Task goal:
Leave the images aside and repeat the whole listing exactly.

___ Task data

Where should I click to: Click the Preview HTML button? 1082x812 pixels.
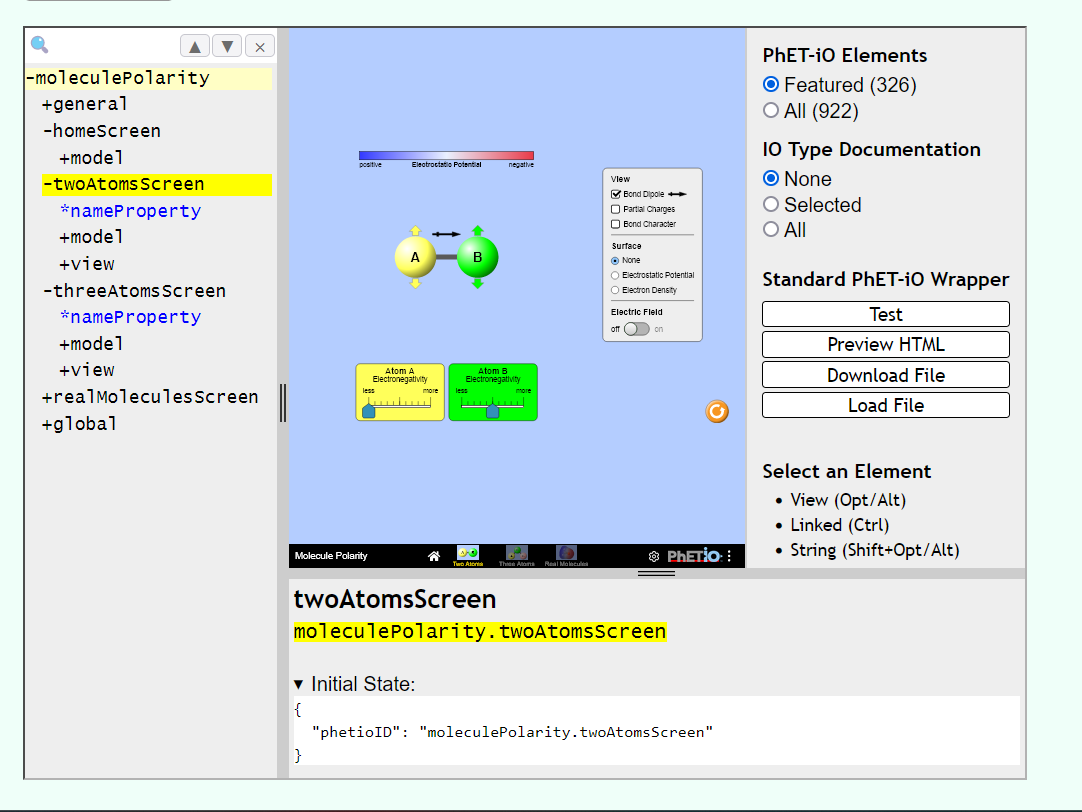[885, 344]
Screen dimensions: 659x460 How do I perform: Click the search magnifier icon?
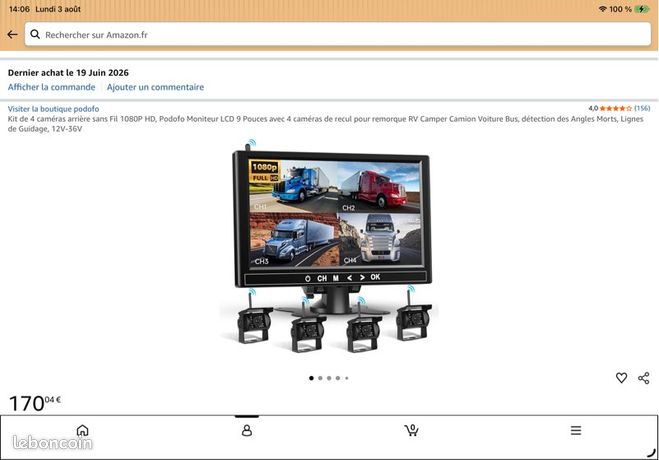pyautogui.click(x=35, y=34)
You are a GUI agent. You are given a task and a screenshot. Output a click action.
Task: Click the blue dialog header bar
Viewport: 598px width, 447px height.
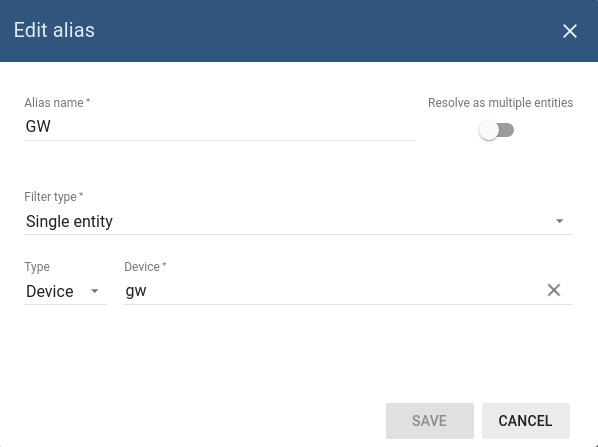click(x=299, y=31)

______

Response to this task:
Where should I click to: Click the Preview HTML button? 1082x812 pixels.
[885, 344]
Screen dimensions: 659x460 How do I perform: Click the search magnifier icon?
pyautogui.click(x=35, y=34)
You are a GUI agent. You are given a task and a screenshot. Output a click action.
Task: Click the blue dialog header bar
Viewport: 598px width, 447px height.
click(x=299, y=31)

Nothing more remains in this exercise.